I am very new in DBT and Jinja, and I want to optimise my Case When in SQL working with Jinja.

So, this is my situation:

select *,
      case when what_id='006' then what_id else null end as opportunity_id
      ,case when what_id='a1b' then what_id else null end as billing_acc_id
      ,case when what_id='a04' then what_id else null end as Internal_Ticket
      ,case when what_id='001' then what_id else null end as account_id
      ,case when what_id='500' then what_id else null end as case_id
      ,case when what_id='a1D' then what_id else null end as Onboarding_process_id
      ,case when what_id='a02' then what_id else null end as training_id
      ,case when what_id='00Q' then what_id else null end as lead_id
      ,case when what_id='003' then what_id else null end as contact_id
from dim_activities

And I would like to do something like the example we have in jinja/dbt documentation:

{% set payment_methods = ["bank_transfer", "credit_card", "gift_card"] %}

select
    order_id,
    {% for payment_method in payment_methods %}
    sum(case when payment_method = '{{payment_method}}' then amount end) as {{payment_method}}_amount,
    {% endfor %}
    sum(amount) as total_amount
from app_data.payments
group by 1

So instead of using many case when, to have this list of each whatid, I want to do like a mapping. But I still need to classify each whatid and the description (example, 006 means opportunity_id).
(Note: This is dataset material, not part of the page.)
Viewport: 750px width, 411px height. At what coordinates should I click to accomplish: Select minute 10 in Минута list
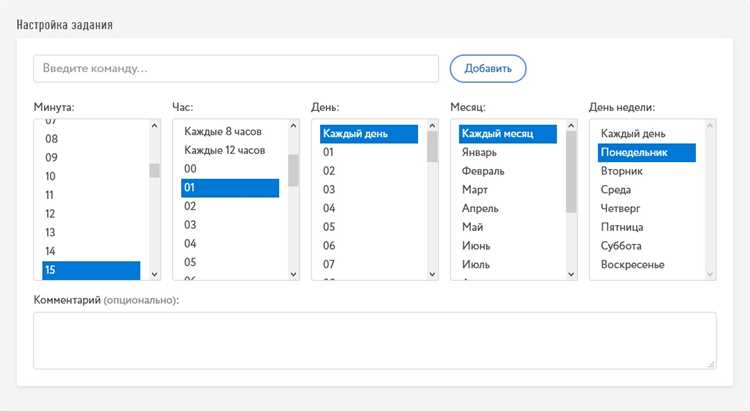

Any ideas/suggestion to achieve this?

Thanks a lot!!


Solution

  • Simeon's answer is a good one. If you don't want to use a seed, you could store this data in your model code as a dict in jinja:

    {% set id_mapping = {
       "006": "opportunity_id",
       "a1b": "billing_acc_id",
       ...
    } %}
    

    and then to loop over that, you can use items():

    select *,
        {%- for code, name in id_mapping.items() %}
          case when what_id='{{ code }}' then what_id else null end as {{ name }}
        {%- if not loop.last -%}
          ,
        {%- endif -%}
        {% endfor %}
    from dim_activities
    

    BUT! What you're really doing is a pivot operation. There is a macro in dbt_utils called pivot that can simplify this somewhat (it would be better if the IDs were already mapped -- out of the box you'll get column names like 006).